Billy Beane's murky future in Oakland 

February, 8, 2012
Feb 8
8:30
AM ET

The Oakland Athletics are close to tying up general manager Billy Beane and team president Michael Crowley through 2019, as Susan Slusser writes. But these contracts are probably somewhat like those $100 million deals that NFL quarterbacks get: Nobody is sure, at the moment they are signed, whether the terms of the deal will actually be executed.

Oakland owner Lew Wolff has stated flatly that if Beane decides to pursue a job elsewhere, he's free to go. Beane could've gone after the Chicago Cubs job, and the Baltimore Orioles GM job was probably something he could've landed if he had gone all-out to get it.

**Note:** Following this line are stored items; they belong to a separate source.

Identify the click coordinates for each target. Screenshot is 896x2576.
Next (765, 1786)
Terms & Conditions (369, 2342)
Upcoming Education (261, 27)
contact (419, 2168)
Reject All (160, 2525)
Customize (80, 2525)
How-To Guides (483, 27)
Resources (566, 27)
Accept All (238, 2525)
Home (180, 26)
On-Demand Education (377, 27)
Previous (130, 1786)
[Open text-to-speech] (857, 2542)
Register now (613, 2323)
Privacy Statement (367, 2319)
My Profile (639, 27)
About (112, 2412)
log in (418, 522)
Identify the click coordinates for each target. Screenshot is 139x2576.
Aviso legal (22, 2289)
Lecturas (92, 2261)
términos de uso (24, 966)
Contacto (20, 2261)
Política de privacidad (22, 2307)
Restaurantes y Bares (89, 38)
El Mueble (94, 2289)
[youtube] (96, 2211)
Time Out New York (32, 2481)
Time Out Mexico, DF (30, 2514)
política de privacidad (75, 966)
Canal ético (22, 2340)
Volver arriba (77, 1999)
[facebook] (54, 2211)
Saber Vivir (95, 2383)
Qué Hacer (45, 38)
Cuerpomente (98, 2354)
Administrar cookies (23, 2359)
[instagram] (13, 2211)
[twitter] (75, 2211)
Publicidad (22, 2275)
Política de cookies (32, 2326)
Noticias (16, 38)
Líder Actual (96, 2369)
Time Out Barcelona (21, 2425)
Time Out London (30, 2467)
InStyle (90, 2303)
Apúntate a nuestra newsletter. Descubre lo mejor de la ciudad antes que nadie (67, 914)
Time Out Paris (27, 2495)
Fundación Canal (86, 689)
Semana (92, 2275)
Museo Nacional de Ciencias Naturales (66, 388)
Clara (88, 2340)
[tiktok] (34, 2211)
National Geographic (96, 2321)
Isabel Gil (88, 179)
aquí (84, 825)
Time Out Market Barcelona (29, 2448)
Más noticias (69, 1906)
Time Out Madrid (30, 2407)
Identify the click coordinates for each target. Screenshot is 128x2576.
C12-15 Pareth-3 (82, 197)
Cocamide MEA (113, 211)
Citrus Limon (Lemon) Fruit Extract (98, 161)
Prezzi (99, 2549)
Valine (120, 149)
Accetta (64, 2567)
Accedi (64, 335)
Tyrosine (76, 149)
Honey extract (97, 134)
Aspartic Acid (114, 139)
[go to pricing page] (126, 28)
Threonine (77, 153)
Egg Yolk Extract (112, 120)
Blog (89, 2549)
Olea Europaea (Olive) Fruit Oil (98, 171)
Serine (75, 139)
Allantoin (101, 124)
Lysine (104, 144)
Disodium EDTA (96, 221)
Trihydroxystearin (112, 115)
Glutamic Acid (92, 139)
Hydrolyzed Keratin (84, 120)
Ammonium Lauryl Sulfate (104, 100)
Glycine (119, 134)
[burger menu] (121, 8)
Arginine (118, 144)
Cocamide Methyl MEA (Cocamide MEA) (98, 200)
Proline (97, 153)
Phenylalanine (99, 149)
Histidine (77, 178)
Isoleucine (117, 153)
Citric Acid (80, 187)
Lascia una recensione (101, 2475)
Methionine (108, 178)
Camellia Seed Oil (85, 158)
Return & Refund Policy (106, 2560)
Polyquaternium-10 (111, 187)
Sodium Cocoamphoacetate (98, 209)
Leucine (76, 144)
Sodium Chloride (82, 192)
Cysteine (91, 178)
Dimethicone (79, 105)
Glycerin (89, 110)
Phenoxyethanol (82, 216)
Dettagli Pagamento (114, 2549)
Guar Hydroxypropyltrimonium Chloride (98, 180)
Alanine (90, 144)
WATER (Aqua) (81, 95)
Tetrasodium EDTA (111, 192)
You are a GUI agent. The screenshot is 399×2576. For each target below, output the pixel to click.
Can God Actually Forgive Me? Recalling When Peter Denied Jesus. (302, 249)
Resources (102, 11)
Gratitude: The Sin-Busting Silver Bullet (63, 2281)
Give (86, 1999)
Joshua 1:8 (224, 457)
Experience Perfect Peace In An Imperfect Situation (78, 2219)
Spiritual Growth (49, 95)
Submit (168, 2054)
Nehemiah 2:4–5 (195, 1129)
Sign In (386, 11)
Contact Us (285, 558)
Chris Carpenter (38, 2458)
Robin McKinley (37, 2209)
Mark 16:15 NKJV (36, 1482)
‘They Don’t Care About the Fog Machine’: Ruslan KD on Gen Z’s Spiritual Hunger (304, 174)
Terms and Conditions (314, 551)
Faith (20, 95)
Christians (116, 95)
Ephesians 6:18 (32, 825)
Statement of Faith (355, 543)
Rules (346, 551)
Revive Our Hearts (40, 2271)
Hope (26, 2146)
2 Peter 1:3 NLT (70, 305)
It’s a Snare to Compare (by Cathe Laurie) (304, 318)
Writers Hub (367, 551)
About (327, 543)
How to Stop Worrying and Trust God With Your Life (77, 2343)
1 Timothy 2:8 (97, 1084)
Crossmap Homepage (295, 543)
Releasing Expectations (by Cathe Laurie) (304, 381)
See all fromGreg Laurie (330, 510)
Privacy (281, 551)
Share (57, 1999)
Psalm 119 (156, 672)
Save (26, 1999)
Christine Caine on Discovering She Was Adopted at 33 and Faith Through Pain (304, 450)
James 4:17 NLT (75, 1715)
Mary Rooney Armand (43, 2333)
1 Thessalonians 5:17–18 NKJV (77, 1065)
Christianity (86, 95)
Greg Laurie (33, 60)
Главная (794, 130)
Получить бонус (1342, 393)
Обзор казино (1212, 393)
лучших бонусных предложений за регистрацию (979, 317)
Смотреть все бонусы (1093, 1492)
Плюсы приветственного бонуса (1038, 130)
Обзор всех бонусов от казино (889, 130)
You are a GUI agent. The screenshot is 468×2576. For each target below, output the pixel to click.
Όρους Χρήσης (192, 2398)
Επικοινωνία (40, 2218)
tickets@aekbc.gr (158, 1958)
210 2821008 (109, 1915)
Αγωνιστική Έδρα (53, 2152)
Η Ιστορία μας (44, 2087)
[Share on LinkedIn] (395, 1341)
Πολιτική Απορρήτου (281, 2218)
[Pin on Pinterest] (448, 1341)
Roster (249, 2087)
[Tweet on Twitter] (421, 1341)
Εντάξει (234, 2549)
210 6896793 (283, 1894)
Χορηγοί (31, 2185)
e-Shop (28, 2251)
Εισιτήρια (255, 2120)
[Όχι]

There will be more opportunities to come. The incoming Los Angeles Dodgers ownership will decide whether to keep Ned Colletti, who has ably navigated the team and kept it competitive despite steep cuts in the payroll. If a change is made, Beane could be a president of baseball operations for the Dodgers and bring in somebody to be his general manager, like the Tampa Bay Rays' Andrew Friedman, in the same way that Theo Epstein hired Jed Hoyer. The future of the New York Mets is uncertain, although it's hard to imagine Beane diving into the challenge of remaking a New York franchise, given the fact that he steered around the Cubs' opening.

But so long as the future of the Oakland Athletics is murky -- and we are swiftly coming up on the three-year anniversary since Major League Baseball announced the formation of a committee to study the team's ballpark and territorial issues -- nothing can be ruled out.